RE: Therapy for LPR, OSA, and… UARS? - hoselife - 02-22-2021

God I love OSCAR, it really is incredible. After picking through some other threads I figured out how to add my pulse oximetry to my OSCAR data. Thought I would share my system since it can be a pain to do with some devices.

I have a Wellue O2 Ring that I wear on my right thumb, that uploads results via Bluetooth to my phone. In Dropbox, I set up a folder within my OSCAR data directory with the serial number of the device. Then I got an app called Dropsync that was $2, that lets you sync a folder on your Android phone to a Dropbox folder (there's also a version for Google Drive). I set the O2 Ring folder (in my case /ViHealth on the phone) to automatically sync with the serial number folder on Dropbox. Now in the mornings, I can just transfer the O2 Ring data to m phone, then go into OSCAR and import my SD Card and Viatom data.


RE: Therapy for LPR, OSA, and… UARS? - Sleeprider - 02-22-2021

That's great! Could you copy that post and put it in the Software Support Forum under a new title like "How to Sync Wellue O2 Ring in Oscar"? This could become it's own discussion and help others.


RE: Therapy for LPR, OSA, and… UARS? - SarcasticDave94 - 02-22-2021

Assuming the LPR is similar to my GERD, what I do to combat mine while trying to sleep is raising the head area on the bed some and more left side sleep.

With the CA, we'll need to consider settings as Sleeprider has begun suggesting. The higher trigger setting that's mentioned seems to help for some, but that's just one thing. Something I've noticed generically is reduction of setting pressure swings. But this must be balanced with addressing other Apnea treatment needs. Possibly we might need something nearly straight pressure, a setup that varies only a small amount. Trends on this CA need watched, but this is possibly headed to ASV.


RE: Therapy for LPR, OSA, and… UARS? - hoselife - 02-22-2021

Dave, thanks so much for your thoughts and very glad to hear you think we are on the right track here. It's nice there are other things we can try down the line too. In your experience, what is the right time window to make a determination of whether these CA are Treatment Emergent?
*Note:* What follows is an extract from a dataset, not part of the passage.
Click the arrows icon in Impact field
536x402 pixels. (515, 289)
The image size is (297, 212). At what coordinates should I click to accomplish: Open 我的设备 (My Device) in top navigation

Do TECA tend to resolve on different timelines for different folks?

The last two weeks have shown left side and elevation are the two best things for me too. After I move on from this crazy pillow, I suspect I will try using bricks or a full-length wedge mattress topper like Avana makes. Because I no longer eat within 6 hours of sleeping, I was really confused about why my reflux kept giving me airway symptoms after I'd wake up. Then I read Steven Park's Sleep Interrupted where he suggests that pressure differentials due to apnea can actually vaccuum pepsin out of the LES/UES into the airway. It was a big aha moment that led me to get the WatchPAT. I had done a Resmed sleep study last year but my AHI was 4.7 so the neurologist minimized it without treatment and I had more or less forgotten about apnea. Meanwhile, RDI.